■ Data for review:

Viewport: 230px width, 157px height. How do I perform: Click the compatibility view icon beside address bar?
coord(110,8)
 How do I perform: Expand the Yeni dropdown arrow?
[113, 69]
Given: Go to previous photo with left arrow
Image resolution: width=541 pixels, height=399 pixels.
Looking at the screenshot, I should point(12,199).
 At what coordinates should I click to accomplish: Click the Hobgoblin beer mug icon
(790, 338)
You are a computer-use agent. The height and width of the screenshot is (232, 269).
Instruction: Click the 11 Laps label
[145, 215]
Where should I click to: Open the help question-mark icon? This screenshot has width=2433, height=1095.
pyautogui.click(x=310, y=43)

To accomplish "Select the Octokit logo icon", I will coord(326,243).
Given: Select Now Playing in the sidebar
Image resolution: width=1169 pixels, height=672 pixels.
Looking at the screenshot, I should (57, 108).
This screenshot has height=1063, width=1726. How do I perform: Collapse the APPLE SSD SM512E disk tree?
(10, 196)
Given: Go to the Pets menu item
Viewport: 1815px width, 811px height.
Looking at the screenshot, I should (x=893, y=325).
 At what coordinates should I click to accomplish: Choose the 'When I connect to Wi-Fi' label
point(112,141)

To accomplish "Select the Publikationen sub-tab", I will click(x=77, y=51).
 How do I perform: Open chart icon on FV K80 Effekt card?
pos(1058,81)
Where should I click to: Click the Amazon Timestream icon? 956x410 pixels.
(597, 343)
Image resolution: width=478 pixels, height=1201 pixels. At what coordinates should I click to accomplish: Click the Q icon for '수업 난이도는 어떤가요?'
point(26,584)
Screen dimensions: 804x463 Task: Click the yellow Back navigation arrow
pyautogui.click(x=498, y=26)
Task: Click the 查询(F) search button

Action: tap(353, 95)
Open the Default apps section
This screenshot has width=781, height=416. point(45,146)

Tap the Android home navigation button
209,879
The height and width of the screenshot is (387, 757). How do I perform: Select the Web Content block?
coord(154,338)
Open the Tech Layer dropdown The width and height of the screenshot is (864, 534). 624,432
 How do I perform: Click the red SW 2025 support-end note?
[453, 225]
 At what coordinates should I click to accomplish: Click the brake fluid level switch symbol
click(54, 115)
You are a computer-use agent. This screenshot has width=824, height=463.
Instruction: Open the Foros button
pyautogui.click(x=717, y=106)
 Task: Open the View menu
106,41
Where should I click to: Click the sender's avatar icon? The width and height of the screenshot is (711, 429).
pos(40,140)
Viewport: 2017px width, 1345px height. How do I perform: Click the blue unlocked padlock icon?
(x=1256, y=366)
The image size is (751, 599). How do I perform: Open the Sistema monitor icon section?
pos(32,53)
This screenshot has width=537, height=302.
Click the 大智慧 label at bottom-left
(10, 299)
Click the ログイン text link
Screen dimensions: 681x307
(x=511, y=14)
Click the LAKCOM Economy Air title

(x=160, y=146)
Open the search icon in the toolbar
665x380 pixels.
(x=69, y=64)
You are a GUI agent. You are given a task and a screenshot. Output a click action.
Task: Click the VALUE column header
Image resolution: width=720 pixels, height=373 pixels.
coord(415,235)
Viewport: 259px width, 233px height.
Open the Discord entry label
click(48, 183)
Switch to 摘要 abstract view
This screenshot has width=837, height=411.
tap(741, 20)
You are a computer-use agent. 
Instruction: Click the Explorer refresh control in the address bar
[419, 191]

■ What is expected: Filter the entries above down to the lines containing the word "will".

■ Answer section:
To accomplish "Select the Octokit logo icon", I will coord(326,243).
To accomplish "Select the Publikationen sub-tab", I will click(x=77, y=51).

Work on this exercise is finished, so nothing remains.